A complex diagram showing associations between flower traits and pollinators. Bees prefer purple flowers, while beetles and flies prefer yellow. Butterflies prefer a colour I cannot identify, being colour blind. Flies and beetles prefer narrow corollas, while bees and butterflies prefer wider flowers. Height and flower length also play a role in pollinator preference.
Biotic associations between pollinator taxonomic groups, bee species and floral phenotypic traits based on interpretation of linear regression and NMDS analyses. Source: Erickson et al. 2022.

The study examines five plants popular with gardeners, Salvia nemorosa, Nepeta, Echinacea, Rudbeckia, and Agastache. “For this study, we chose cultivars of plant taxa that we knew would attract pollinators and that were commercially popular. Perennial cultivars in particular are often used in pollinator gardens due to their more naturalistic style and low-maintenance growth habit,” said Erickson.

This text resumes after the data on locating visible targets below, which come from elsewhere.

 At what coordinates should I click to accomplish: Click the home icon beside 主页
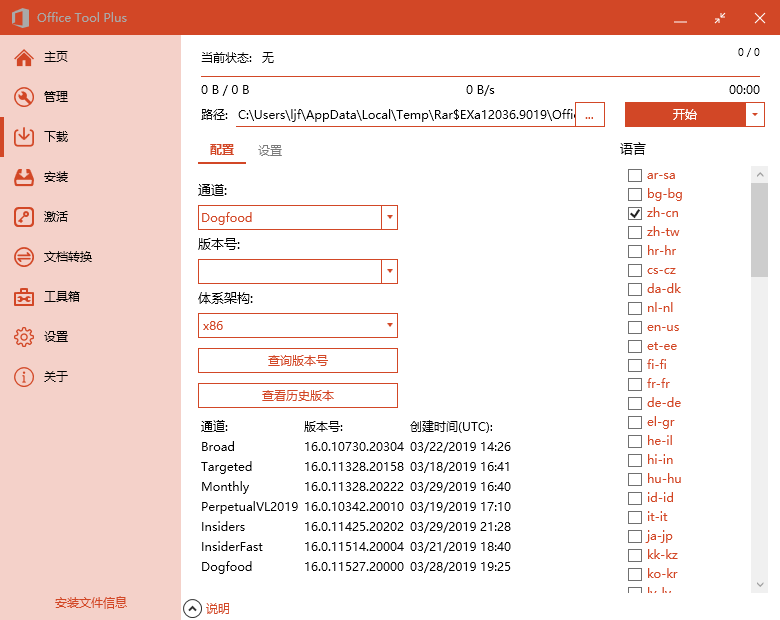coord(24,57)
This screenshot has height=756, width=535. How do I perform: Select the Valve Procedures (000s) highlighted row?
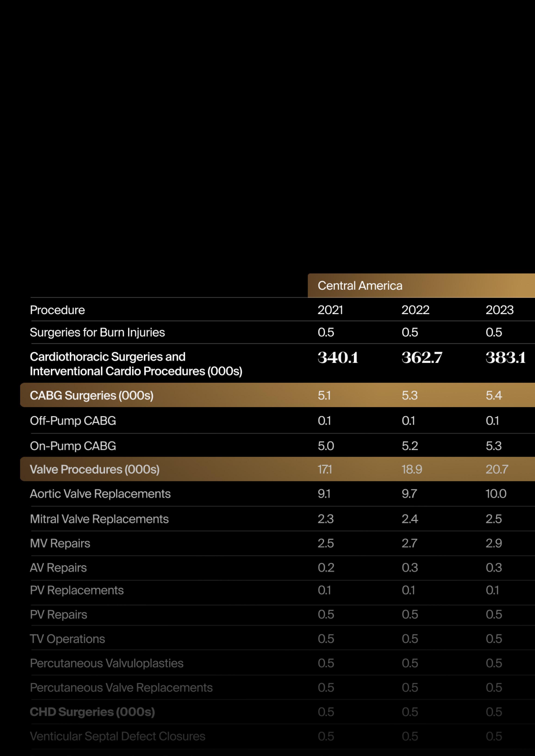pyautogui.click(x=95, y=469)
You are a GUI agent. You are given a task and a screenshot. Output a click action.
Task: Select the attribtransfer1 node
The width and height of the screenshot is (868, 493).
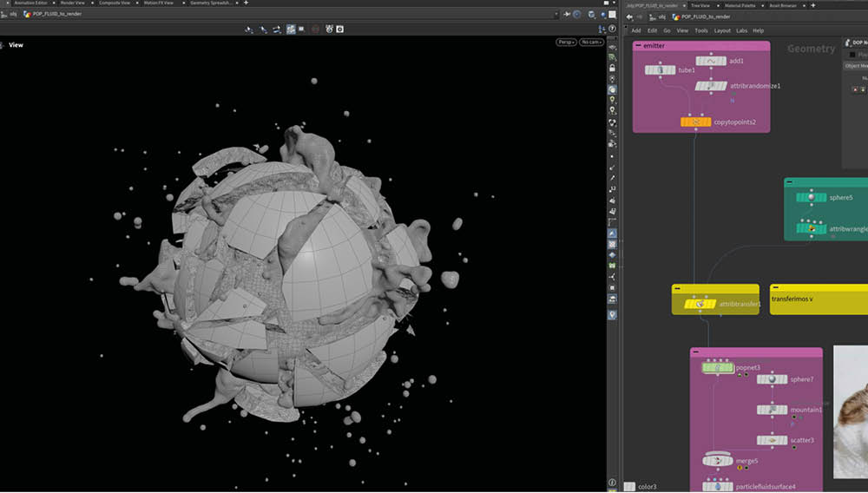pyautogui.click(x=699, y=304)
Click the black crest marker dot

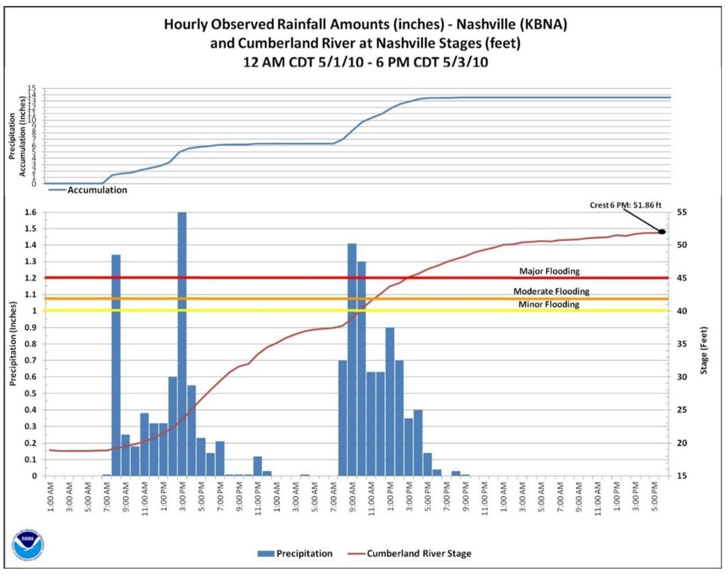[662, 232]
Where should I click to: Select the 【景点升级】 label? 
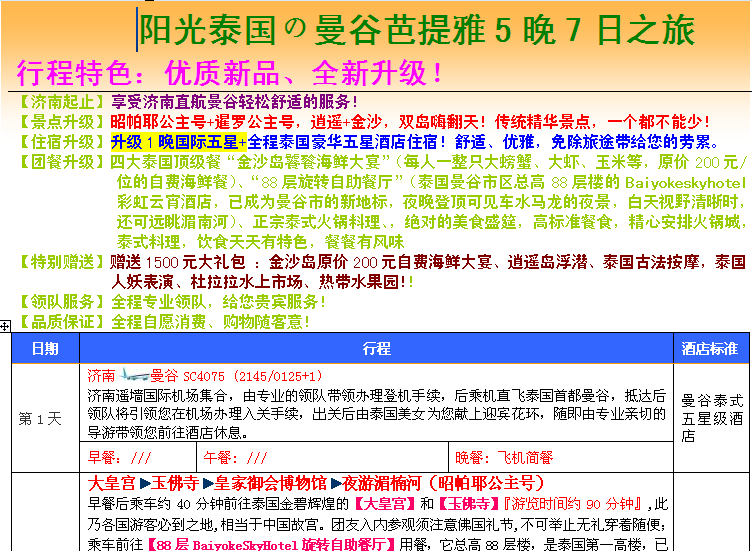[62, 122]
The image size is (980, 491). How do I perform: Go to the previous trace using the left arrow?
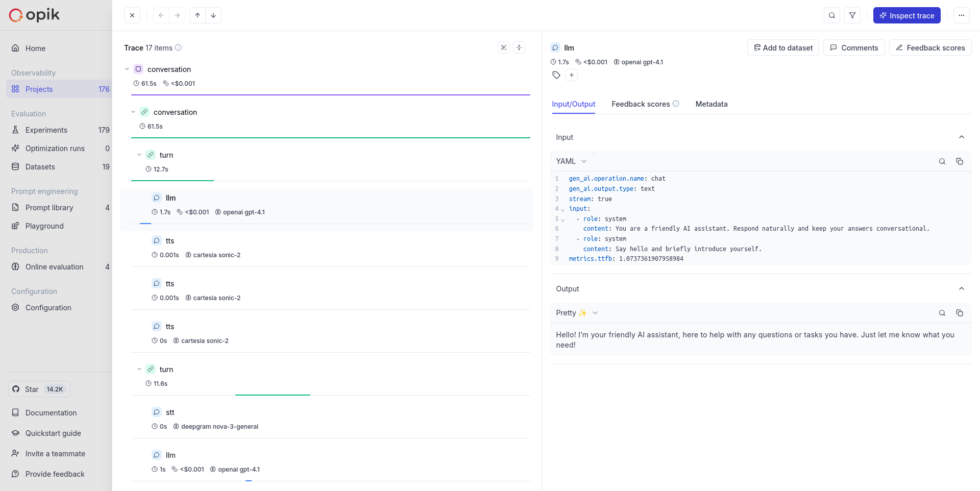(x=161, y=15)
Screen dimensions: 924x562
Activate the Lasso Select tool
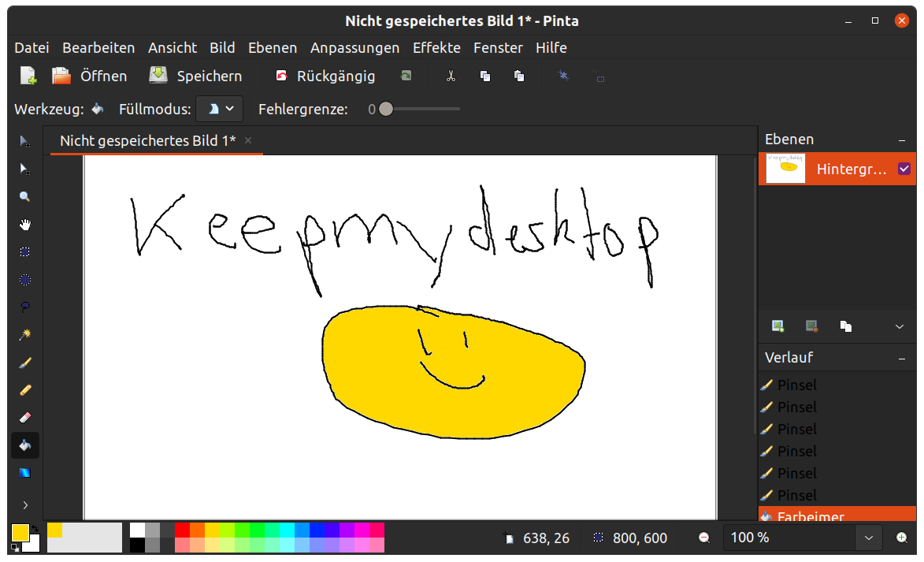point(25,307)
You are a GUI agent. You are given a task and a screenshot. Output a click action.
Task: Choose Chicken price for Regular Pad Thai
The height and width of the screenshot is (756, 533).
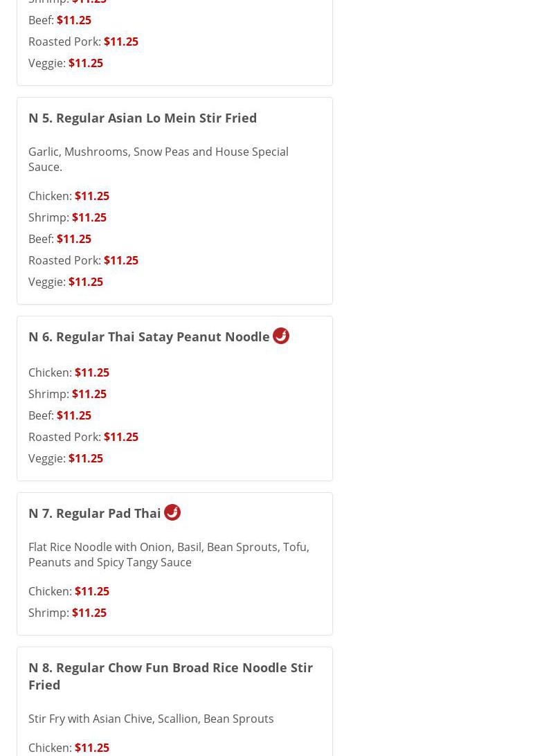(x=91, y=591)
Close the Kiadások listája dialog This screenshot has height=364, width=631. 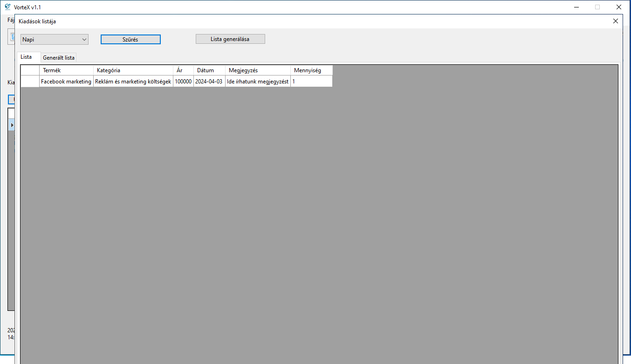[x=615, y=21]
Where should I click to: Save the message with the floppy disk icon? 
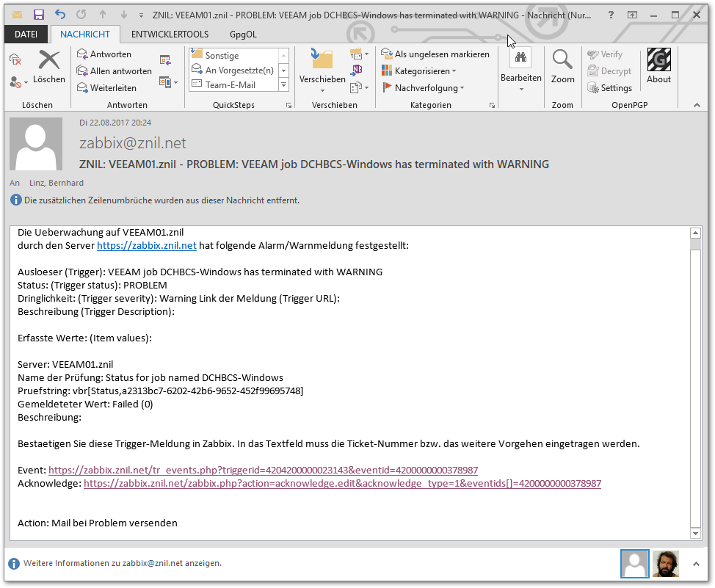(x=39, y=15)
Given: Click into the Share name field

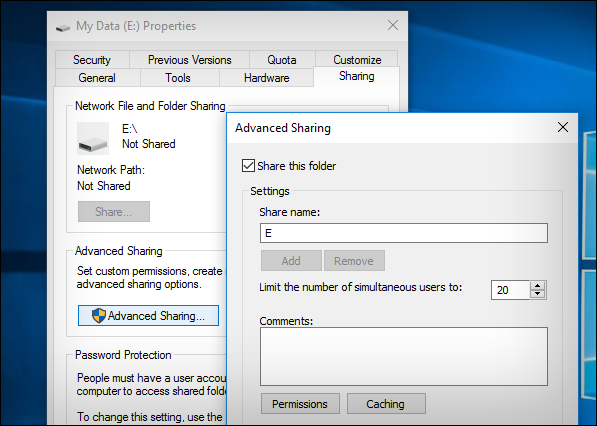Looking at the screenshot, I should tap(404, 233).
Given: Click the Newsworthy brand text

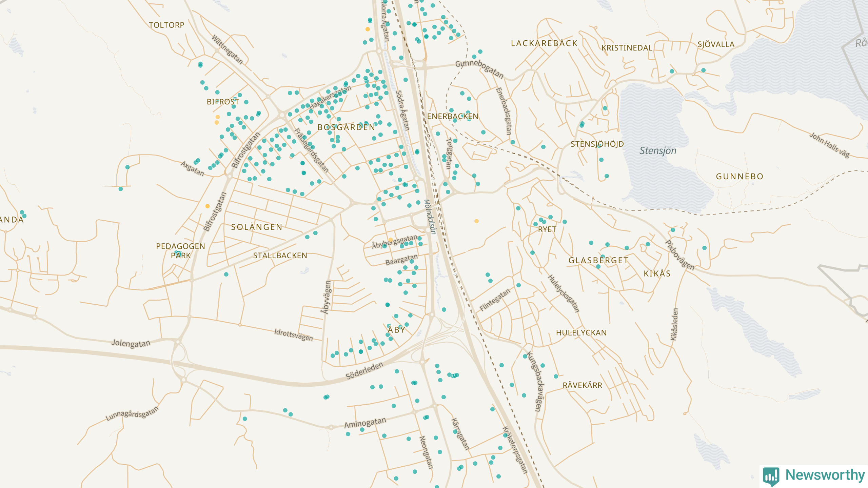Looking at the screenshot, I should (825, 475).
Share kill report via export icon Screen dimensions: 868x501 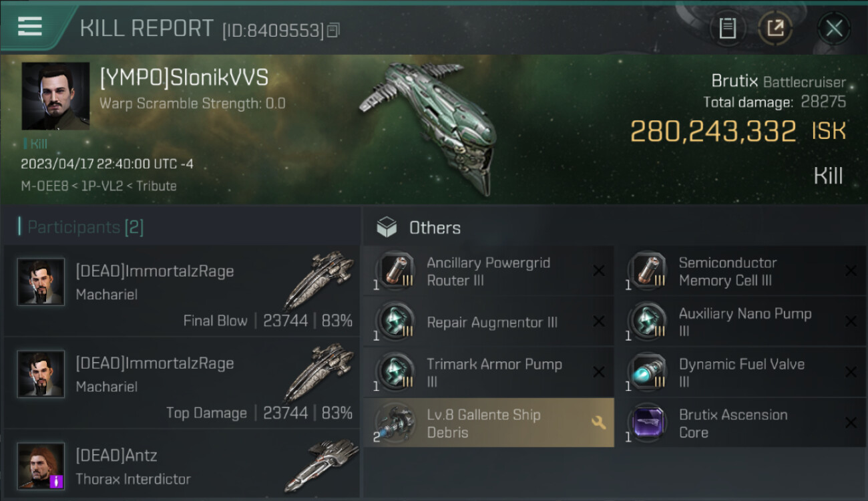776,29
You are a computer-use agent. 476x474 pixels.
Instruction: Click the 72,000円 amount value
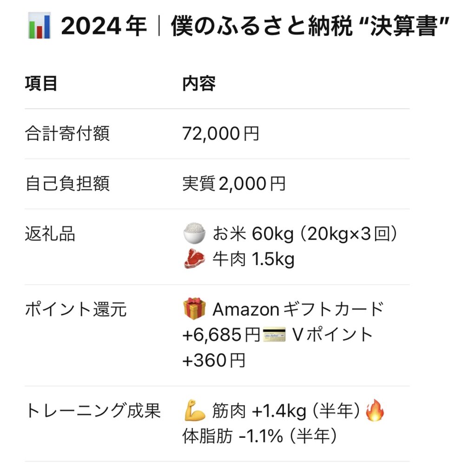pos(221,134)
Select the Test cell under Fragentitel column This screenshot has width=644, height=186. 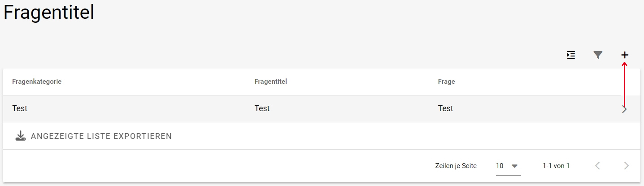pos(262,108)
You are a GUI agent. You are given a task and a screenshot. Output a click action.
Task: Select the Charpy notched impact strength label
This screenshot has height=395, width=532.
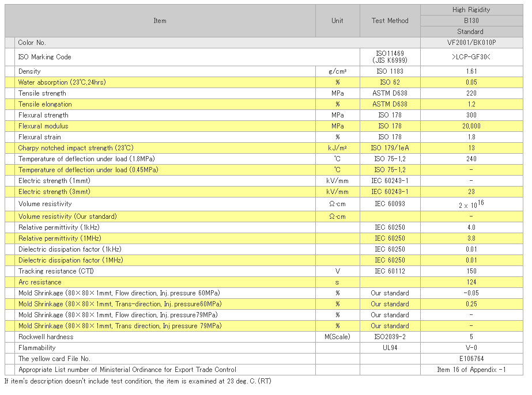76,148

For her own garden, Erickson looks for variety, something she recommends to other gardeners seeking to attract pollinators. “Ultimately, the best habitat for pollinators contains many different plant types, as communities need diversity! When planning my own garden, I opt for cultivars or nativars that are consistent with a naturalistic style, provide season-long bloom, and grow well in a garden setting. Some of my current favorite pollinator-friendly perennial plants and their cultivars are Rudbeckia, Solidago, Asclepias, Oenthera, Scutellaria, and Monarda.”

You can read more details on how to attract pollinators in the research paper “Complex floral traits shape pollinator attraction to ornamental plants“, which is free for the public to access.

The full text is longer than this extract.